The material below holds a span beginning at the line with "Given: Click the total won amount -$248.98" and ending at the line with "Given: Click the Open preview button". Quote that span exactly, both ends included, and only that span.

START Provided records

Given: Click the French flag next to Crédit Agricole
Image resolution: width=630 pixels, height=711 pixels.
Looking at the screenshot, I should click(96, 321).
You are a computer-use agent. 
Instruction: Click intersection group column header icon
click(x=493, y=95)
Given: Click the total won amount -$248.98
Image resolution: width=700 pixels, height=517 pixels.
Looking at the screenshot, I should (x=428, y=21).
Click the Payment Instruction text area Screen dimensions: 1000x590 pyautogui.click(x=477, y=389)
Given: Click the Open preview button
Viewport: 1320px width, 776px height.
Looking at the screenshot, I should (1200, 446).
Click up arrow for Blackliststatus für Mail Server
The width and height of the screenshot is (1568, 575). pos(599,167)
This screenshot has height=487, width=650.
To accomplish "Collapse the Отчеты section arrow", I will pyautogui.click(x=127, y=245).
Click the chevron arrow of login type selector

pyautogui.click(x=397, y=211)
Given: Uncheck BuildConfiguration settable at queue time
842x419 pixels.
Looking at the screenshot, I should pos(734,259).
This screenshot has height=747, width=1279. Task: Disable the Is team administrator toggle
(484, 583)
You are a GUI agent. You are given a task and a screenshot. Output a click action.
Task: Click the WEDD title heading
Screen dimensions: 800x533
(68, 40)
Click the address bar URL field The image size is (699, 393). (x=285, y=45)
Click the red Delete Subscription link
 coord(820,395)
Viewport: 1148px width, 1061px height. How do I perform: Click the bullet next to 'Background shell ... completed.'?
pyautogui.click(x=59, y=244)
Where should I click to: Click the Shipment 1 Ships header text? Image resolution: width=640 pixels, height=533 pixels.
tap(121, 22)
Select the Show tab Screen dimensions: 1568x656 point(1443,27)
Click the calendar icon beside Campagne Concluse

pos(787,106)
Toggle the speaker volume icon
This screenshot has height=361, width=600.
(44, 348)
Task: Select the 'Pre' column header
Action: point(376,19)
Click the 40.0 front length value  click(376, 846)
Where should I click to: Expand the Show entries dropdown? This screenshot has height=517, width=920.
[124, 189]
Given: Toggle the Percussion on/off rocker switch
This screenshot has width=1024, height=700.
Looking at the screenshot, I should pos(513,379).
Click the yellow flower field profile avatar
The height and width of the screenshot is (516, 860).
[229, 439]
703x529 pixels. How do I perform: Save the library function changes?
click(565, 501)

END Provided records

Exercise answer:
Given: Click the total won amount -$248.98
Image resolution: width=700 pixels, height=517 pixels.
Looking at the screenshot, I should (x=428, y=21).
Click the Payment Instruction text area Screen dimensions: 1000x590 pyautogui.click(x=477, y=389)
Given: Click the Open preview button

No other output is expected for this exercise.